TEXT PASSAGE:
It’s never easy to take an entire business day out of the office, but the annual Cornell Entrepreneurship Summit is well worth it.  The 2014 edition, dubbed “Beyond the Horizon”, was no exception.  One thing that struck me about this year’s summit was that, unlike previous years, none of the entrepreneur speakers were Cornell alums, demonstrating that the summit has evolved from a Cornell entrepreneurship event to a Cornell event about entrepreneurship.  As to the speakers, here are some of the more memorable and meaningful takeaways for me.

How did a startup succeed in creating a real-time Google-Earth?  Skybox Imaging CEO Tom Ingersoll asked the audience, “Have you looked at your house on Google Earth? Disappointed it was two years old?” Because satellites are so expensive to build and launch, most of the pictures that we see are of poor quality and years out of date. Until now. Skybox knew that real-time satellite imaging would require dozens of satellites, a prohibitively expensive endeavor with the cost of a single satellite being around $850 million.  So Skybox needed to find a way to build satellites for a fraction of that, and created a lightweight, nimble satellite in-house for about $10 million.  Ingersoll insisted that the key to Skybox’s success is in execution, and evoked the line mostly attributed to Thomas Edison (also a favorite of Steve Jobs):  “Vision without execution is hallucination”.  Ingersoll said that another key to Skybox’s success is that it has had a patient board of directors, which enabled Skybox to say “no” to Google twice, before finally agreeing to be acquired earlier this year.

If a company offered its employees unlimited vacation time, would anyone show up to work?  Return Path CEO Matt Blumberg revealed that when his company instituted that policy it experienced no higher vacation rates.   The author of “Start-Up CEO” said that his employees are encouraged to take as much time off as they can while maintaining high performance and achieving milestones.  “We don’t count the hours they work, so why should we count the hours they don’t?”

SOURCE INFORMATION:
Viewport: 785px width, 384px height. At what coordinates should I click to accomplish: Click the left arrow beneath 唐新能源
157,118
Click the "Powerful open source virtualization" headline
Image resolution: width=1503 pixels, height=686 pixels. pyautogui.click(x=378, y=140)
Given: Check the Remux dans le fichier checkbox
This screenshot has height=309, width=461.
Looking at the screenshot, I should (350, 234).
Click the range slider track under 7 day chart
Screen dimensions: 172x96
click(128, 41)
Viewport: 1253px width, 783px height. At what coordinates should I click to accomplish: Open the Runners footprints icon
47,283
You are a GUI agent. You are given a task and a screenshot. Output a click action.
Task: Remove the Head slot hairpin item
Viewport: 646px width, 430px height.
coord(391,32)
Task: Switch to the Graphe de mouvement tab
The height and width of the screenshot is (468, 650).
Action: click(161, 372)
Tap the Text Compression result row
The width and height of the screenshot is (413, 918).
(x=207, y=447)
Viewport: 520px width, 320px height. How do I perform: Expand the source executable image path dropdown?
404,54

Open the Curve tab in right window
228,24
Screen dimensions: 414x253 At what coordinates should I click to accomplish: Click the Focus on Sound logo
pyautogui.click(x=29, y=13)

WORK TO COMPLETE:
A – From the summit recap above, output the passage that begins at the words "It’s never easy" and stops after the words "takeaways for me.", copied exactly.
B – Answer these questions using the Cornell Entrepreneurship Summit recap:
(i) What name was the 2014 summit given?
(ii) For about how much did Skybox build its own satellite?
(iii) What book did Matt Blumberg write?
C – Continue the Cornell Entrepreneurship Summit recap, starting right after its final sentence.

RESULTS OF THE TASKS:
A –
It’s never easy to take an entire business day out of the office, but the annual Cornell Entrepreneurship Summit is well worth it.  The 2014 edition, dubbed “Beyond the Horizon”, was no exception.  One thing that struck me about this year’s summit was that, unlike previous years, none of the entrepreneur speakers were Cornell alums, demonstrating that the summit has evolved from a Cornell entrepreneurship event to a Cornell event about entrepreneurship.  As to the speakers, here are some of the more memorable and meaningful takeaways for me.

B –
(i) "Beyond the Horizon"
(ii) About $10 million
(iii) "Start-Up CEO"

C –
“We went from the cobbler to standardized mass manufacturing and now today we are going to change all that with digital manufacturing”, announced Kegan Schouwenburg, CEO of Sols Systems.  Sols captures a 3-D model of a patient’s foot, makes therapeutic adjustments in a web-based app and manufactures a final product with a 3-D printer.  Schouwenburg also demonstrated the direct to consumer version of the service where a customer can scan his or her own foot with a smartphone and order a custom fit insert.  “One super cool thing about digital manufacturing: no waste”, Schouwenburg said.

Despite recent mega-exits like WhatsApp, Tumblr and Waze, billion-dollar exits are rare, so much so that they’ve been designated the name of a mythical creature, a unicorn.  Every VC chases them.  “Birthing a unicorn is hard”, proclaimed CB Insights CEO Anand Sanwal.  Sanwal’s data shows that only one percent of exits are unicorns, while 72% are below $200 million.  Sanwal said that we may not be in a bubble yet, but valuations are “frothy”.  Although billion dollar valuations require lots of capital raising, some of the recent unicorns raised money late at higher valuations, or never, including Shutterstock and former Cornell Entrepreneurship Summit presenter Wayfair, and Anand said that “these are the companies we should celebrate”.